- _About this task_
Take the listing below and print exactly the lines starting at the line containing "Task: Expand the New menu green arrow" and ending at the line containing "The width and height of the screenshot is (342, 256).", both ends included, and no others.

- _Available data_
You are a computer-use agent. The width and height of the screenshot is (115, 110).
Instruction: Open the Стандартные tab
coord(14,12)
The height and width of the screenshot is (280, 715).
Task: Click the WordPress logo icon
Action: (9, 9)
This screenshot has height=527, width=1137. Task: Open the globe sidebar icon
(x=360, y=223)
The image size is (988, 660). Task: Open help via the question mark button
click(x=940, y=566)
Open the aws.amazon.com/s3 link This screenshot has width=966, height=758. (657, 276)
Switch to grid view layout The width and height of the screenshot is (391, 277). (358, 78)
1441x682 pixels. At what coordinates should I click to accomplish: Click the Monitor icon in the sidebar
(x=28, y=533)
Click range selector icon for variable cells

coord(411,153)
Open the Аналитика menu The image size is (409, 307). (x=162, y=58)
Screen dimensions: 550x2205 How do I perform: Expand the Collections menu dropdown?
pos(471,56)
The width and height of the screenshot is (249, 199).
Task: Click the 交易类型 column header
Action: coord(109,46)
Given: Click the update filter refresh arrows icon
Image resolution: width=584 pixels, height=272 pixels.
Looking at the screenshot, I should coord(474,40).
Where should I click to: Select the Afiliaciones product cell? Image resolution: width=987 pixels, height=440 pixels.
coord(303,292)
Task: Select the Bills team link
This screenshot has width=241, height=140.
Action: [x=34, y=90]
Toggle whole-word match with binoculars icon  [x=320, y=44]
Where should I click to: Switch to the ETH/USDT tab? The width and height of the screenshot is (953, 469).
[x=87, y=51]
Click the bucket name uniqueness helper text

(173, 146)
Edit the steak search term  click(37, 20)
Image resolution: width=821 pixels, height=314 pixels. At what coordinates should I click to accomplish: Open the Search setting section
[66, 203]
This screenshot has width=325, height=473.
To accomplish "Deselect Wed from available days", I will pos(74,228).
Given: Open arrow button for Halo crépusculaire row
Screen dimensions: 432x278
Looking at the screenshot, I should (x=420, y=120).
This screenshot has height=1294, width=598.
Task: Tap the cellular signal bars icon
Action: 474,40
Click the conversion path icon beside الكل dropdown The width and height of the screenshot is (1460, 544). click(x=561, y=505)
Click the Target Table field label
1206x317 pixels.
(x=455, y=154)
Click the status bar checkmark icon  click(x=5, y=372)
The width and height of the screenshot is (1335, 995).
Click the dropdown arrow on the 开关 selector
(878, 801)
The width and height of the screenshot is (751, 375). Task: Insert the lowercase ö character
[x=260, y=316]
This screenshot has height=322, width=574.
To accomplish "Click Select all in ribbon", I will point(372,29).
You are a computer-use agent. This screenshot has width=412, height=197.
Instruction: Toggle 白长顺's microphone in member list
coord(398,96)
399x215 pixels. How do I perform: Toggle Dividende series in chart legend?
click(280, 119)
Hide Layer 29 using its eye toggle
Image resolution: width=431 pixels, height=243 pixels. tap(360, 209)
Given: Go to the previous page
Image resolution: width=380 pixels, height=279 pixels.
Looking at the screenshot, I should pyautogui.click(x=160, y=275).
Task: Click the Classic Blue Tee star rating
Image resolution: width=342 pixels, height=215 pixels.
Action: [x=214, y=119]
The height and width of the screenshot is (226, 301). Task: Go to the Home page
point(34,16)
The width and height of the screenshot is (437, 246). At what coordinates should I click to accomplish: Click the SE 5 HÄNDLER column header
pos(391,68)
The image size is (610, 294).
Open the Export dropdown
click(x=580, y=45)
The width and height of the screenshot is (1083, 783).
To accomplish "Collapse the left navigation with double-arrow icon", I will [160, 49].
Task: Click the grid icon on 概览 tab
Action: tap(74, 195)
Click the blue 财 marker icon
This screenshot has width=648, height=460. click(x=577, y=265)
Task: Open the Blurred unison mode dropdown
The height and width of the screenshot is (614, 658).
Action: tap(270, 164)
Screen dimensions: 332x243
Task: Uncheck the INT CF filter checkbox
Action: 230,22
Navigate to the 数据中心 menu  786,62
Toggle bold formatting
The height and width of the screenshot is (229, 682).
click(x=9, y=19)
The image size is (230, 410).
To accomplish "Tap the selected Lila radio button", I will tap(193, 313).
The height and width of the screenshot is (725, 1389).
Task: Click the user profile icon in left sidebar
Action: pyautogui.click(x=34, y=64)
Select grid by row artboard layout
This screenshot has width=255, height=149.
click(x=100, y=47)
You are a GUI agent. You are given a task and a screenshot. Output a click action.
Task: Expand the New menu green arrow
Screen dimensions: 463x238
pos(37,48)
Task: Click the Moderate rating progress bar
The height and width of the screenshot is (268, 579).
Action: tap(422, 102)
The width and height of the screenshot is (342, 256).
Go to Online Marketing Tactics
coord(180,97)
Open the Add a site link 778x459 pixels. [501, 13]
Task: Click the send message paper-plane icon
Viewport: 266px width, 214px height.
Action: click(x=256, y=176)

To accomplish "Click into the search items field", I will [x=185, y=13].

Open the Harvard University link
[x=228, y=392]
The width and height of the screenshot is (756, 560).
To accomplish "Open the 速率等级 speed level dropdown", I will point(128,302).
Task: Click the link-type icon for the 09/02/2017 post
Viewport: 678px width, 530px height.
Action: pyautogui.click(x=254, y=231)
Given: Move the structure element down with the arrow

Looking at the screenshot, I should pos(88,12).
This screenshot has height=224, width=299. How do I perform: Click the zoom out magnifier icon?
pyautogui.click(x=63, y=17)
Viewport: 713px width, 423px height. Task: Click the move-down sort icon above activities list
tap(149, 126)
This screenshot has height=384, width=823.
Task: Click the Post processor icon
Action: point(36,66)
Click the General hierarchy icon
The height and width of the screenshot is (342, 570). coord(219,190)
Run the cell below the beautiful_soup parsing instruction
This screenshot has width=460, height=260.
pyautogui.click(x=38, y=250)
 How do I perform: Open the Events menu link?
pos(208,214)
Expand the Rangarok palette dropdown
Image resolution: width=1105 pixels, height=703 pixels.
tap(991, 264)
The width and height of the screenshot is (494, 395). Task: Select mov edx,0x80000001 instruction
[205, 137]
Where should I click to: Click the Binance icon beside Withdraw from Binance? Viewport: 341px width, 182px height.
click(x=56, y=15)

- _Response for this exercise_
Task: Expand the New menu green arrow
Screen dimensions: 463x238
pos(37,48)
Task: Click the Moderate rating progress bar
The height and width of the screenshot is (268, 579).
Action: tap(422, 102)
The width and height of the screenshot is (342, 256).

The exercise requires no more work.